Consciousness and Cognition February 26, 2019 Peer reviewed DOI: 10.1016/j.concog.2019.02.002 via Semantic Scholar

Summary

Conscious inner life is structured, with unity of consciousness as a key feature. This work formalizes three aspects of unity—environmental embedding, mutual constraint between local and global representations, and top-down object formation—using a mathematical model based on phenomenal space. Phenomenal space is defined by quasi-elementary and extended entities, described with mereological and topological concepts, and includes a projector-based calculus for dynamics.
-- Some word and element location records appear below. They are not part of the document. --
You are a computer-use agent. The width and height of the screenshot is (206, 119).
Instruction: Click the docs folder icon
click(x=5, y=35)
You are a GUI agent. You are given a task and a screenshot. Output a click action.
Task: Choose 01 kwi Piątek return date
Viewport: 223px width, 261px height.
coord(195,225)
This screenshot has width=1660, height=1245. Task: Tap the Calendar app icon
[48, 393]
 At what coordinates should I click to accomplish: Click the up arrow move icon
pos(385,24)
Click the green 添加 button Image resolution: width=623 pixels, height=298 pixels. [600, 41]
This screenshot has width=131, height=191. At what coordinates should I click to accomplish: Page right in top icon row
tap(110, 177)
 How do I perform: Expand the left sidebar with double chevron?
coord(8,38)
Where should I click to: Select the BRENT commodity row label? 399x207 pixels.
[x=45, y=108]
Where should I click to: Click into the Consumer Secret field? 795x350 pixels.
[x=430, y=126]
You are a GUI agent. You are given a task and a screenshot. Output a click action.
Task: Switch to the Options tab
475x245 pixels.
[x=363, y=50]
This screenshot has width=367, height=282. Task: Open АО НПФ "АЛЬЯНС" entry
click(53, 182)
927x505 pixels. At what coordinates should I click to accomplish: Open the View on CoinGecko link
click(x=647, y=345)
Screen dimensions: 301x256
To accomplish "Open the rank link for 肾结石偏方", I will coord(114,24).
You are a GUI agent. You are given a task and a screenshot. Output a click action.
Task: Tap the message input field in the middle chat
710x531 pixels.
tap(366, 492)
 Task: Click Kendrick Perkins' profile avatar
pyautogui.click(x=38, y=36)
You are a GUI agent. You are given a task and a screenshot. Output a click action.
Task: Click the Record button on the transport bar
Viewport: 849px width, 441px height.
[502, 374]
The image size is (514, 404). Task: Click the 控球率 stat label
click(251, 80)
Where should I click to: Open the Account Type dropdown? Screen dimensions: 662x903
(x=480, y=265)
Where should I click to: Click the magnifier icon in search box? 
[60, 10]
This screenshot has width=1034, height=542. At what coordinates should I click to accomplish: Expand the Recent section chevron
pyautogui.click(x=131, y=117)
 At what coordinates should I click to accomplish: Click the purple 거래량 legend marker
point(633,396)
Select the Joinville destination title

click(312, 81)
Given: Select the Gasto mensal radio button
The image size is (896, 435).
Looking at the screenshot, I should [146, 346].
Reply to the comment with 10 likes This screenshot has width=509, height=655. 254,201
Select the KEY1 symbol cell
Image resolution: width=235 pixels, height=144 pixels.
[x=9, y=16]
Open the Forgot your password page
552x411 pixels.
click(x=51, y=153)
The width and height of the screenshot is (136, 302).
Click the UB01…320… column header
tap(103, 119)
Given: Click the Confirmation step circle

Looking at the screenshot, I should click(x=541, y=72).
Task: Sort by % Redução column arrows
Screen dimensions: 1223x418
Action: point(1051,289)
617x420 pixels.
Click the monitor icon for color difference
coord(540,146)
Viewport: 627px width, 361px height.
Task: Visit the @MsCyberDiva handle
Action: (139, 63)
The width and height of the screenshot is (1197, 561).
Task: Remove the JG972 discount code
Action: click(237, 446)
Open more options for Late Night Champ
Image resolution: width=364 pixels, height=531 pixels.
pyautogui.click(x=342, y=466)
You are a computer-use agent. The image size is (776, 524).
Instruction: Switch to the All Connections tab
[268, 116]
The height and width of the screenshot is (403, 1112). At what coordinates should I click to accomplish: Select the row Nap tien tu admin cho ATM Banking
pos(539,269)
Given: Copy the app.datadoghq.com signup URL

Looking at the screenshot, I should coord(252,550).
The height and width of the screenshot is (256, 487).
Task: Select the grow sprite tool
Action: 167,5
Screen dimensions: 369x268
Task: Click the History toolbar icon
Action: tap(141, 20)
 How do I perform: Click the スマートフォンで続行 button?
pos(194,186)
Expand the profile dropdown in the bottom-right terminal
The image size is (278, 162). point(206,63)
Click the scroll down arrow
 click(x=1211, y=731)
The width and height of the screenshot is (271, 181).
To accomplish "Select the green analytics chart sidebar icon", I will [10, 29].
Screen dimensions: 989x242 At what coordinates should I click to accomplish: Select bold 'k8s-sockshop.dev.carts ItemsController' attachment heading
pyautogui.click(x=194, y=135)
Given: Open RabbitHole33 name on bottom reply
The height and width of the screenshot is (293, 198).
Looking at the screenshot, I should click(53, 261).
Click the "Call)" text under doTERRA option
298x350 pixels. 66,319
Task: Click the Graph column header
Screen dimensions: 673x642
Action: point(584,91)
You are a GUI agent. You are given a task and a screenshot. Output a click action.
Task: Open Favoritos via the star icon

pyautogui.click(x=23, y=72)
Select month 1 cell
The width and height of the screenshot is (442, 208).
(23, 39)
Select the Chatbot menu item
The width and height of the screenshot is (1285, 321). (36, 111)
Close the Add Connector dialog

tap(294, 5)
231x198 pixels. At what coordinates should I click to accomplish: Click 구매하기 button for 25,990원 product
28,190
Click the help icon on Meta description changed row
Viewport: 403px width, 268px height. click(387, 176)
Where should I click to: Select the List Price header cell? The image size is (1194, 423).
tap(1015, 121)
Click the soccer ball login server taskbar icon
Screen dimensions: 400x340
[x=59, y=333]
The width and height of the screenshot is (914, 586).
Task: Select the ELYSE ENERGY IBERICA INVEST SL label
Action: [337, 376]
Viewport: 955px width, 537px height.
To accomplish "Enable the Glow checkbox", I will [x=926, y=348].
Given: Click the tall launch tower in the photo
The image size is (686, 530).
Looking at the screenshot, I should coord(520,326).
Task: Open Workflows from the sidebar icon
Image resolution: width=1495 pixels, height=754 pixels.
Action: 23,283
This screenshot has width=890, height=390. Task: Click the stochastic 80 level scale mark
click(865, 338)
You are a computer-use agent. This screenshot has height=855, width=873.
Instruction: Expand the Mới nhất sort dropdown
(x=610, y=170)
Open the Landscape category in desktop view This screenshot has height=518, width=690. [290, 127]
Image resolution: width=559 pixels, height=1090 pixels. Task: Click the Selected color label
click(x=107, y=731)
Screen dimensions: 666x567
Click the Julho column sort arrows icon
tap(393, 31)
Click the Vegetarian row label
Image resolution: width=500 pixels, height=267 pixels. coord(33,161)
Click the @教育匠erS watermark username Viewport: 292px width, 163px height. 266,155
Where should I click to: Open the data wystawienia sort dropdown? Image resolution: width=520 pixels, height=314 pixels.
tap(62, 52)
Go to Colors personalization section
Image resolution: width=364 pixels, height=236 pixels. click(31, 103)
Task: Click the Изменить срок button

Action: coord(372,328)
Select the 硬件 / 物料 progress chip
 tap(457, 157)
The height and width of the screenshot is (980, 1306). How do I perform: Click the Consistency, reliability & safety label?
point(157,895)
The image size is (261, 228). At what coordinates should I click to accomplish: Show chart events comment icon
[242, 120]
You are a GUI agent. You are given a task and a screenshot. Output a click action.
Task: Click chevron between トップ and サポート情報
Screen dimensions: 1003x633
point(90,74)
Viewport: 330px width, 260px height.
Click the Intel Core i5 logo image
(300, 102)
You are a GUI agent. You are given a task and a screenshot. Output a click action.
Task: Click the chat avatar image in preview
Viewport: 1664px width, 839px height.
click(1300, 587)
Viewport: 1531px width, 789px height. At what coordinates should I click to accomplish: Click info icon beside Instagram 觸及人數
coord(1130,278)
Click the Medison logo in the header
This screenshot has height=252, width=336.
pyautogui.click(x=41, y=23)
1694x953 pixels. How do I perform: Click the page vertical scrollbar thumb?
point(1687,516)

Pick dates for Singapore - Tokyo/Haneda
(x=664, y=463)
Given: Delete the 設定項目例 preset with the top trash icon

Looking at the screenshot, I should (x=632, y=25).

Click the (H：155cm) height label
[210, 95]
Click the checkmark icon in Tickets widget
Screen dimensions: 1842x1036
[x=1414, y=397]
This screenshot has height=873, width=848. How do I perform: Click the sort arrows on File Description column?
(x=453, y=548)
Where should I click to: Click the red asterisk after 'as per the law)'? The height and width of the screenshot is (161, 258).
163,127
This framework approaches the mind-matter problem by relating agents to topological objects from decompositions of phenomenal space, suggesting consciousness involves transitions between structured layers rather than a single brain-to-mind step.

Study at a glance

Design theoretical or philosophical paper
Key finding The unity of consciousness can be formalized using mathematical relations of phenomenal space, suggesting consciousness involves layered transitions rather than a single brain-to-mind transition.

Abstract

There are strong reasons to believe that our conscious inner life is structured, suggested both by introspection as well as scientific psychology. One of the most salient structural characteristics of conscious experiences is known as unity of consciousness. In this contribution, we wish to demonstrate how features of experience that pertain to the unity of consciousness could be made precise in terms of mathematical relations that hold between phenomenal objects. Based on phenomenological considerations, we first outline three such features. These are (i) environmental embedding, (ii) the mutual constraint between local and global representations, and (iii) a top-down process of object formation in consciousness. We then introduce a formal model based on the notion of phenomenal space, defined in terms of a set of quasi-elementary and extended entities. We describe the structure of phenomenal space by appealing to mereological and topological concepts, and we outline a projector-based calculus to account for the idea that the structure of phenomenal space is ultimately dynamical. Using the above concepts, one could approach the mind-matter problem by relating environmentally embedded agents to topologically well-defined objects that result from decompositions of phenomenal space. We conclude our discussion by putting it into the context of some recent conceptual questions that appear in cognitive science and consciousness studies. We opt for the possibility to regard the phenomenon of consciousness not in terms of a singular transition that happens between "brain" and "mind" but rather in terms of a series of transitions between structured layers of experience.